The Chancellor is in a tight spot, but expect his political wiles to be on full display, says Spencer Thompson.

The most significant fiscal event of this parliament will take place in late November, when the Chancellor presents the spending review setting out his plans for funding government departments over the next four years. This week, across Whitehall and up and down the country, ministers, lobbyists, advocacy groups and town halls are busily finalising their pitches ahead of Friday’s deadline for submissions to the review

It is difficult to overstate the challenge faced by the Chancellor.
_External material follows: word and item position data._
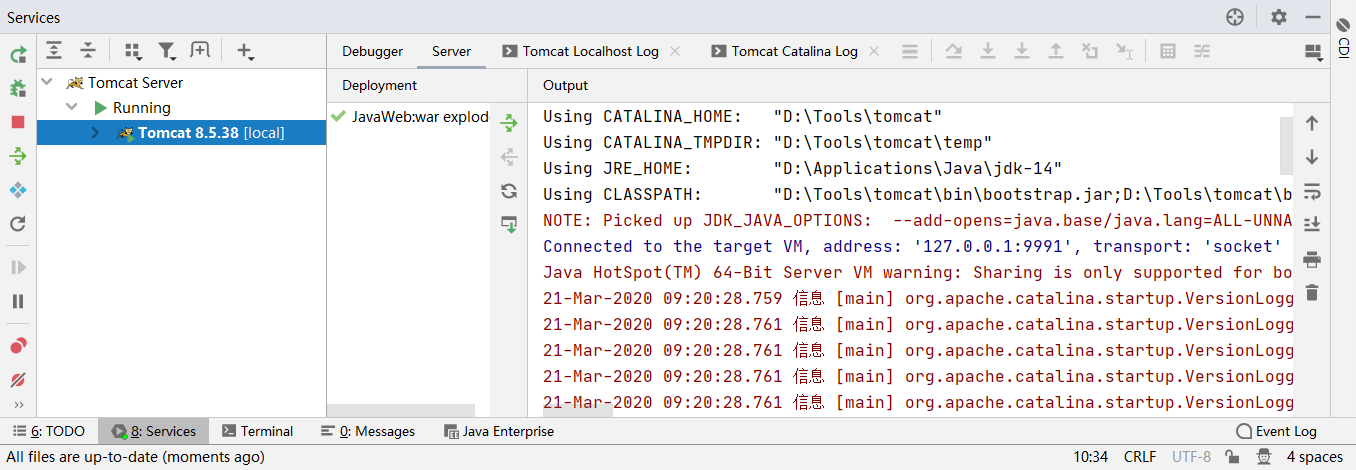Collapse the Tomcat Server tree node
Screen dimensions: 1356x470
point(48,82)
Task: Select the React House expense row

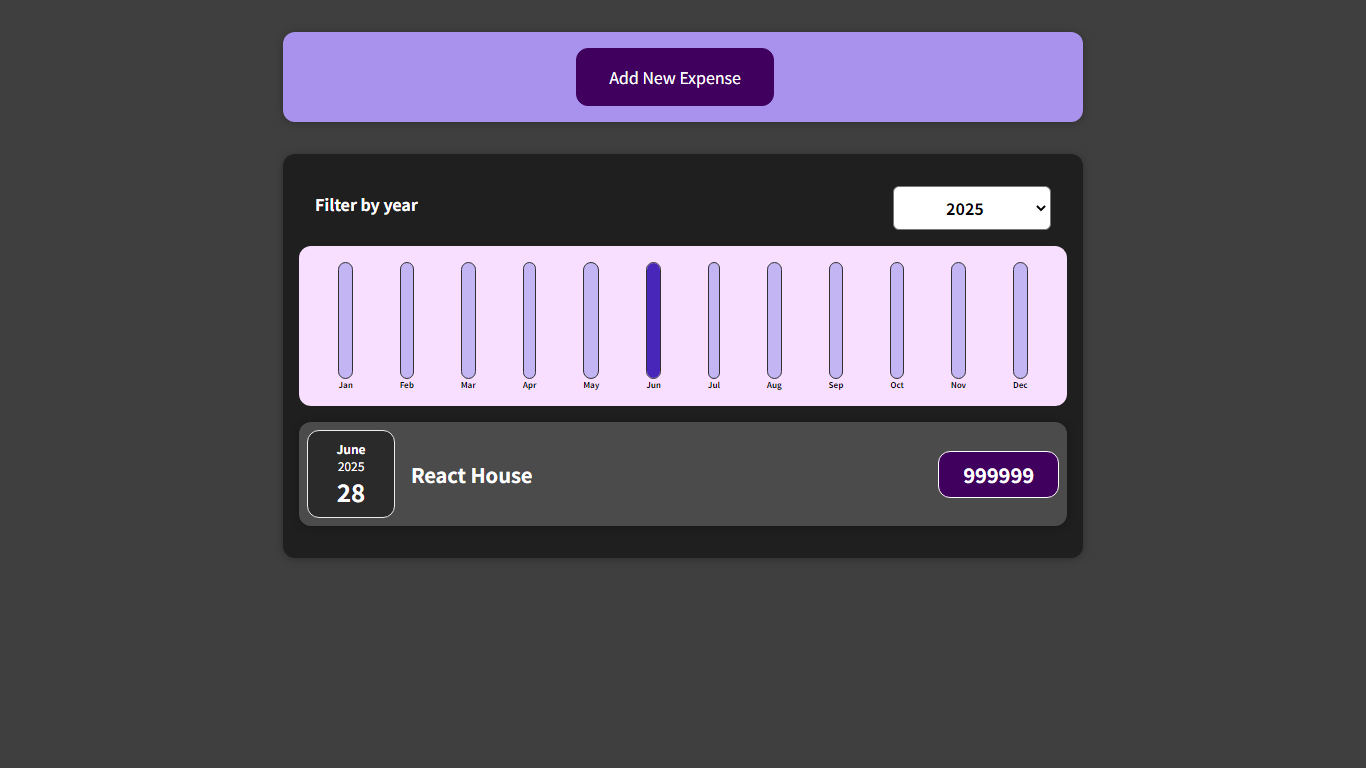Action: click(x=683, y=474)
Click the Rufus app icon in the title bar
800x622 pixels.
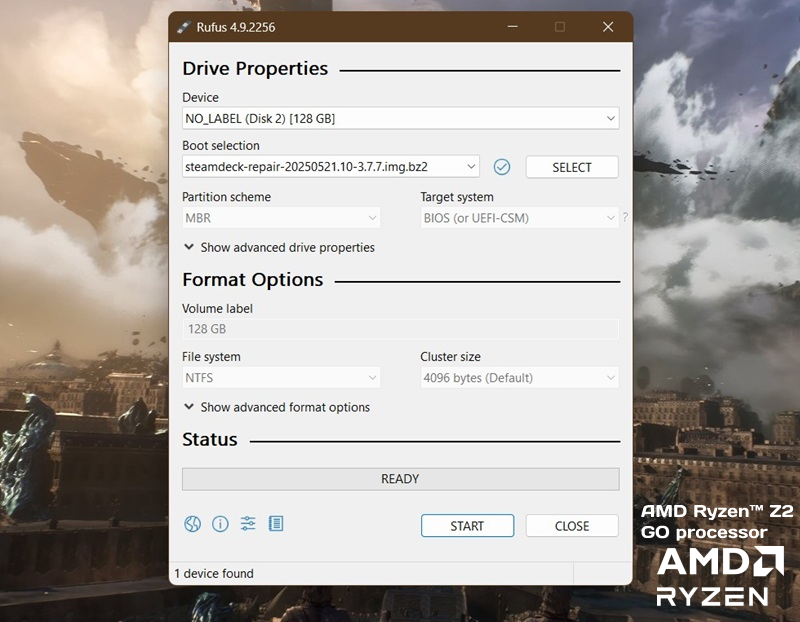pos(185,27)
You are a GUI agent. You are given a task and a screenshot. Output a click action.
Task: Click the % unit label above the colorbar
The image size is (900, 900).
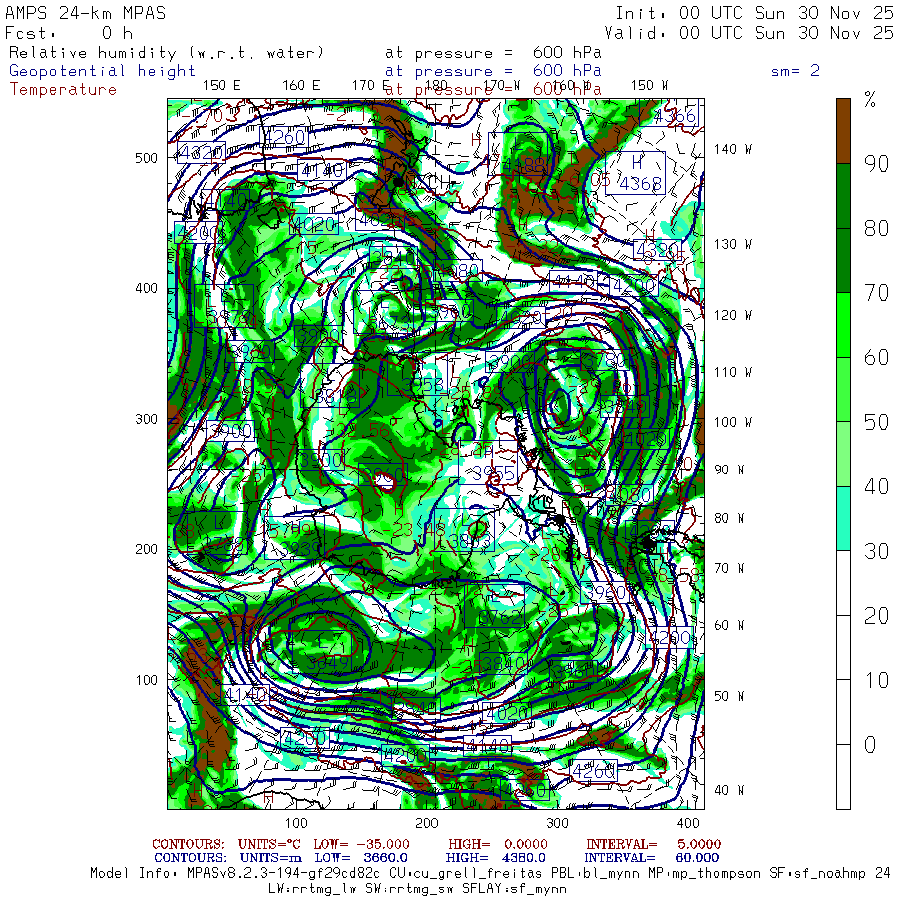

Under his current spending forecast and planned protections for the NHS, schools, defence and international aid spending, other areas of government will need to be cut by 16.4 per cent in real terms between 2015/16 and 2019/20. Focusing on services spending outside of protected areas, the cumulative cut will reach 26.5 per cent. Despite this, the Chancellor nonetheless has significant room for manoeuvre.

Firstly, under plans unveiled at the budget, the government intends to expand capital investment significantly in both 2018-19 and 2019-20. Over the last parliament capital spending was cut by around a quarter, but between now and 2019-20 it will grow by almost 20 per cent. How this growth in spending should be distributed across departments and between investment projects should be at the heart of the spending review.
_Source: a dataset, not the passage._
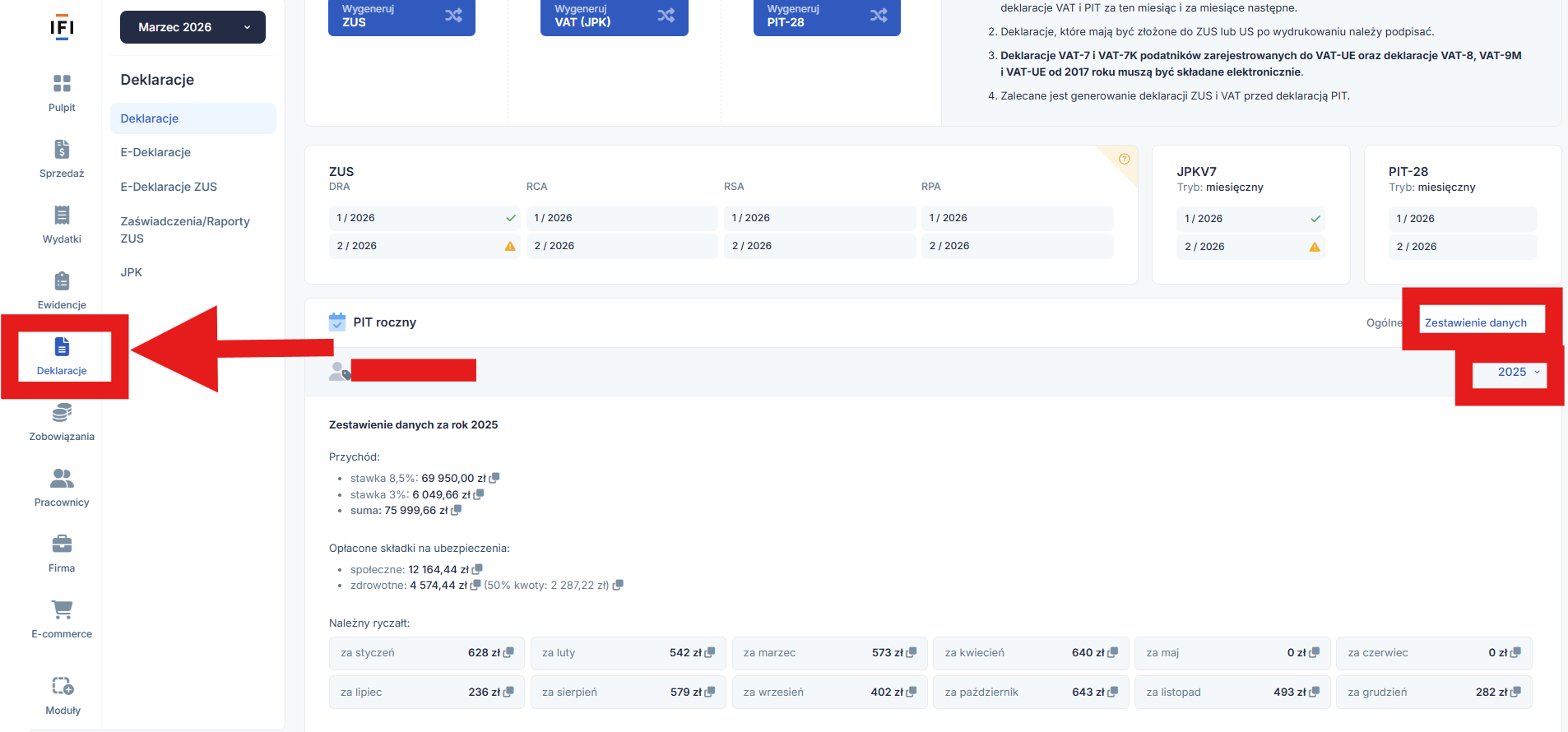
Task: Open Moduły icon in sidebar
Action: point(63,687)
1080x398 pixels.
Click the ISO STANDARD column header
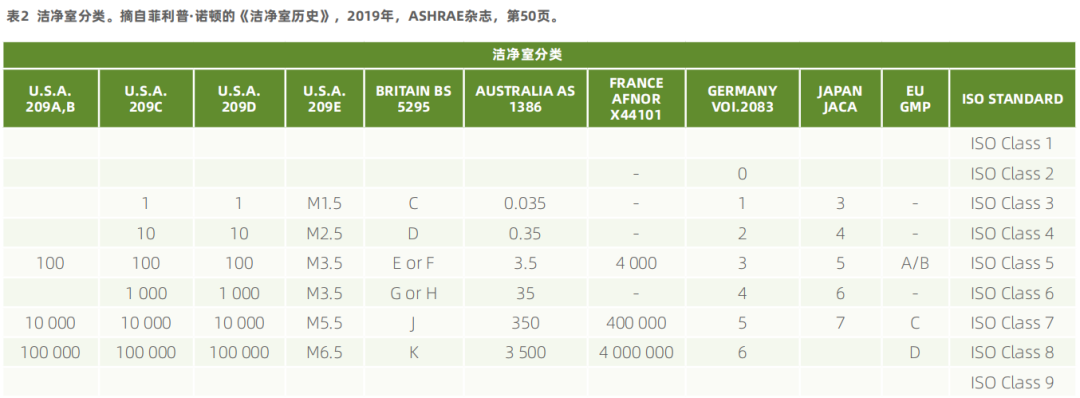1012,98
In a paper published on Monday, we highlighted three urgent priorities for any additional capital spending: re-balancing transport investment away from London and the greater South East towards the North of England, a £2bn per year boost in public spending on housebuilding, and £1bn of extra investment per year in energy efficiency improvements for fuel-poor households.

Secondly, despite the tough fiscal environment, the Chancellor has the scope to fund a range of areas of policy in dire need of extra resources. These include social care, where rising costs at a time of falling resources are set to generate a severe funding squeeze for local government, 16-19 education, where many 6th-form and FE colleges are at risk of great financial difficulty, and funding a guaranteed paid job for young people in long-term unemployment. Our paper suggests a range of options for how to put these and other areas of policy on a sustainable funding footing.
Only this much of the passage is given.